A recent Campaign for Free Speech poll, finding widespread hostility among the American public to free speech and free press, is cause for concern. But it’s not just the mainstream press, such as TV and print media, that Americans are skeptical of. Podcasts and blogs are under threat, as well.
According to the poll, 36% of Americans would support a federal agency reviewing the content of alternative media such as podcasts. Less than half—47%–disagree with this; 16% are unsure. (Click here for the full results of our CFS polling data)
Think about that for a second.
Many Americans (of various political stripes) don’t trust elements of the mainstream media. One option of becoming an independent voice is to start your own blog, online streaming channel, or podcast.
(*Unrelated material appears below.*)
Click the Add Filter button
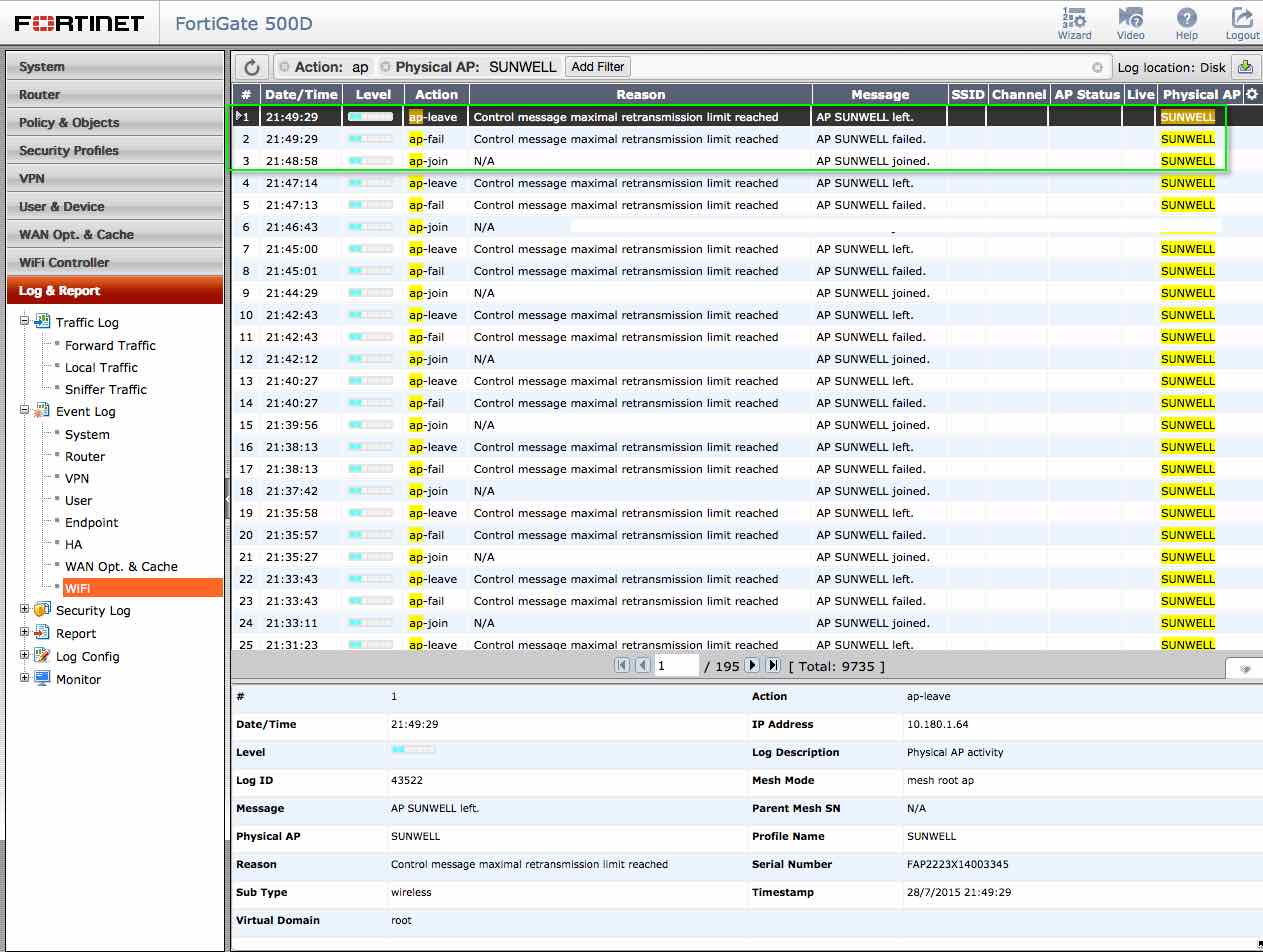 point(597,67)
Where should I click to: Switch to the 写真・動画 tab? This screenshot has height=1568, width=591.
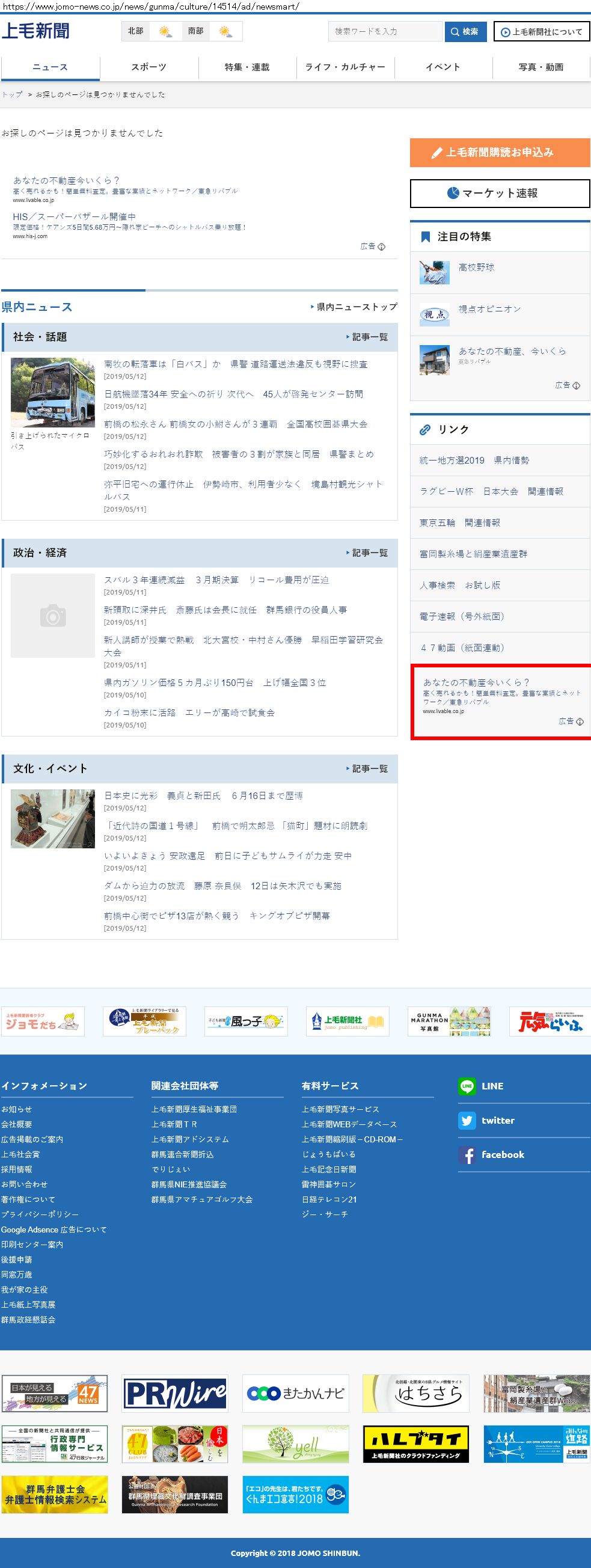click(540, 67)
It allows you to get your own opinions out in public and cover newsworthy issues that may not get coverage in your local paper or on cable news.
Do we really want a government bureaucracy involved in screening alternative media? And do we need one?
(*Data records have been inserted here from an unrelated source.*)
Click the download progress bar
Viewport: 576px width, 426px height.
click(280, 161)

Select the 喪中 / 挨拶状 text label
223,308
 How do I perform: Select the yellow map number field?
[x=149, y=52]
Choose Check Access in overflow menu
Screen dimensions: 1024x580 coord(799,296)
While these “alternative” media sources may not have the same editorial process as a traditional print newspaper, they do have legal responsibility and liabilities. They can be sued for libel or defamation, much like any other person or company, if they say something false that harms someone’s reputation.
And socially, if a podcast or blog is consistently incorrect, or espouses an extreme viewpoint, they can be criticized by other media and members of the public.
The alternative—getting the government to screen podcasts and blogs—is loaded with far more negatives. Inevitably, the power of the federal government could be used to censor independent media.
Moreover, it exposes blogs and podcasts (the “little guys”) to political pressure—say, from well-connected large companies that don’t like the competition, or from influential politicians who don’t want scrutiny.
Independent, alternative, and grassroots media has provided all kinds of interesting content and important investigative reports. Like free speech generally, it’s not perfect, but it’s the best system.